══ Records for this exercise ══
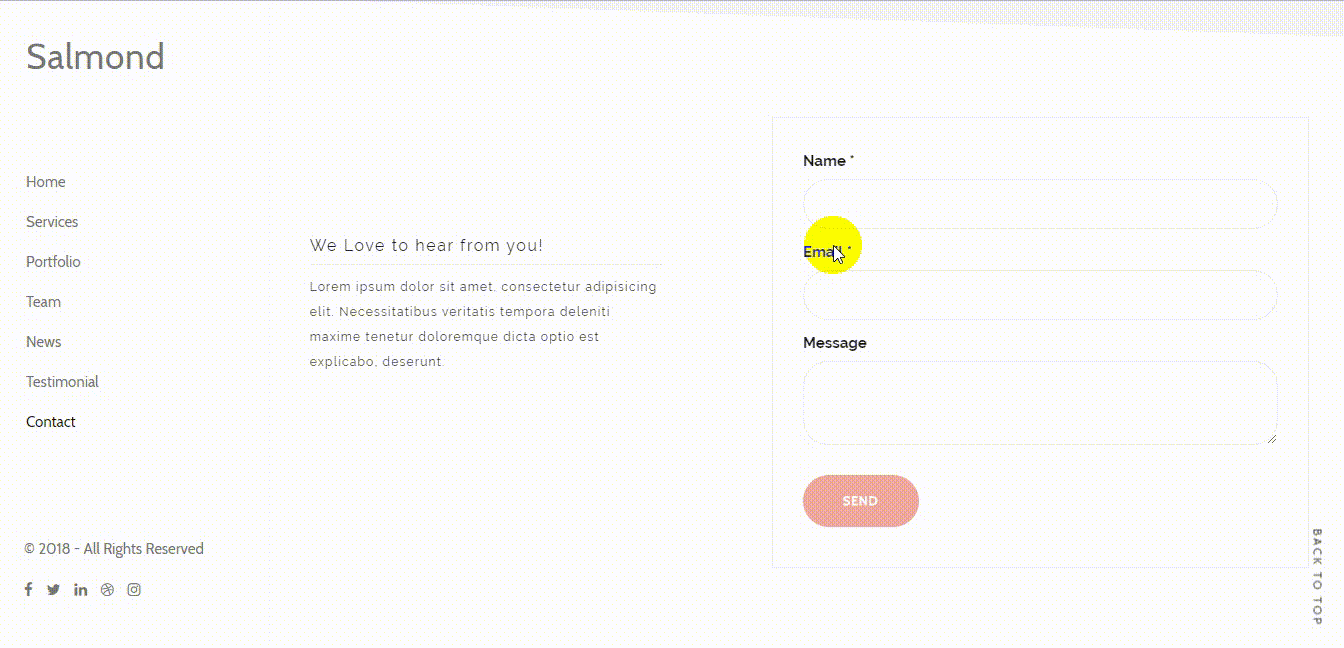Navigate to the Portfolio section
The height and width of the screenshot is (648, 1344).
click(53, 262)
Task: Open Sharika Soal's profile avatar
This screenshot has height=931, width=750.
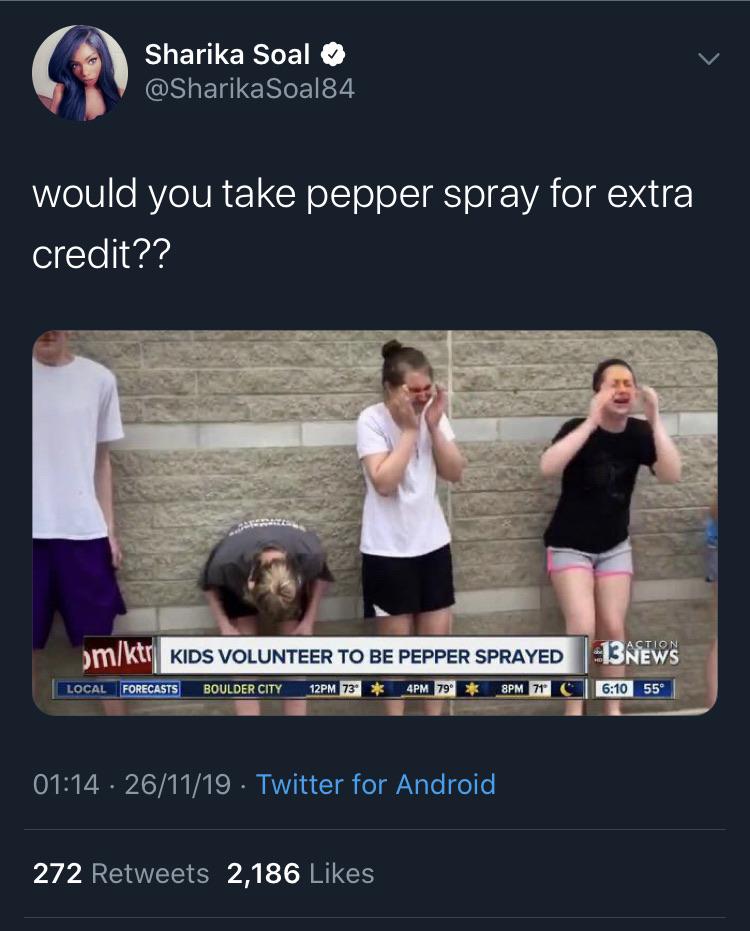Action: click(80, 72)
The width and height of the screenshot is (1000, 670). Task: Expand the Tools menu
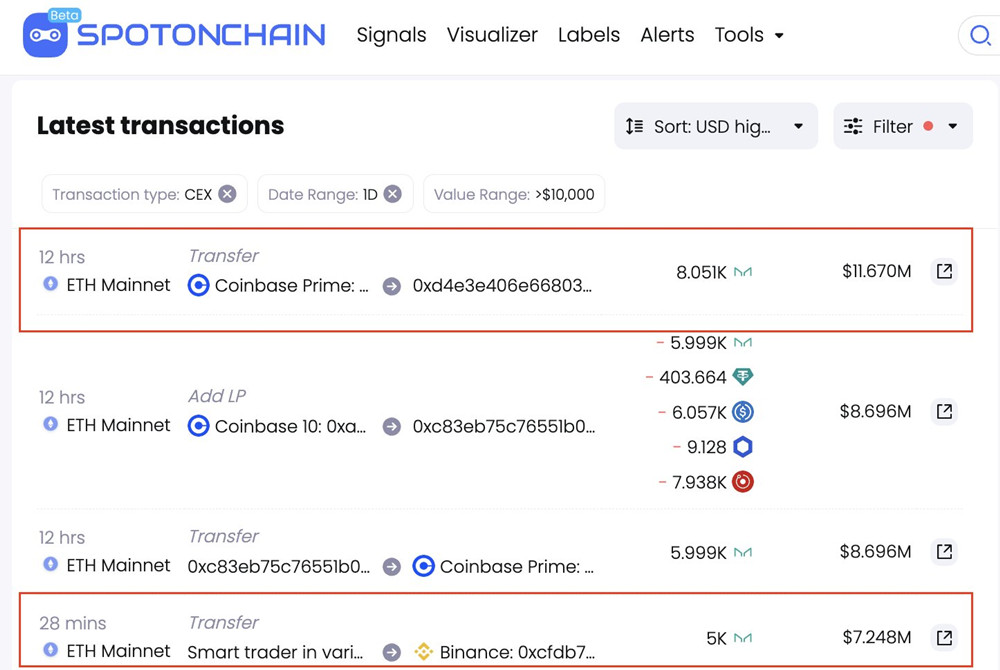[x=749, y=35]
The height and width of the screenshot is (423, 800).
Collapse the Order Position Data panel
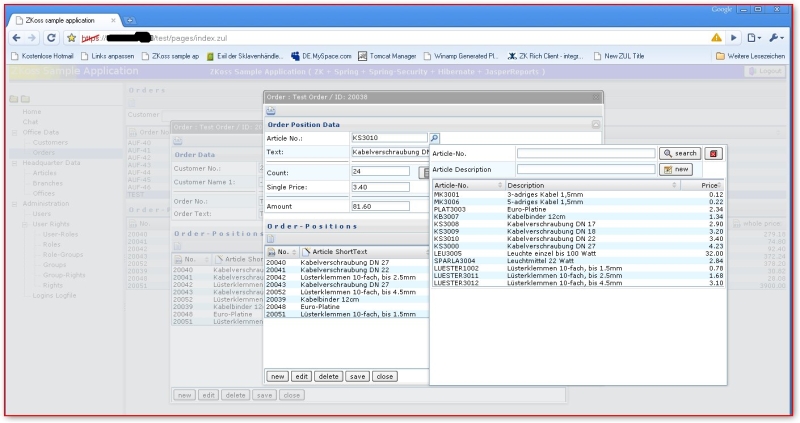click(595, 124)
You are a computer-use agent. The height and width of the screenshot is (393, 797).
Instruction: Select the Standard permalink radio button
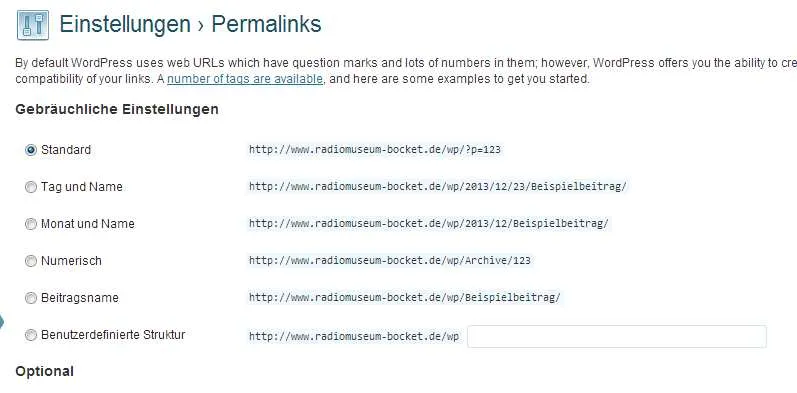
═══
→ **Problem statement**: Print, exactly, each line above from the one with "Task: Open Sharika Soal's profile avatar" to the one with "You are a computer-use", end lines included. Leave pictures out of it.

→ **Finished task**:
Task: Open Sharika Soal's profile avatar
This screenshot has height=931, width=750.
Action: click(80, 72)
The width and height of the screenshot is (1000, 670). Task: Expand the Tools menu
[x=749, y=35]
The height and width of the screenshot is (423, 800).
Collapse the Order Position Data panel
click(595, 124)
You are a computer-use agent. The height and width of the screenshot is (393, 797).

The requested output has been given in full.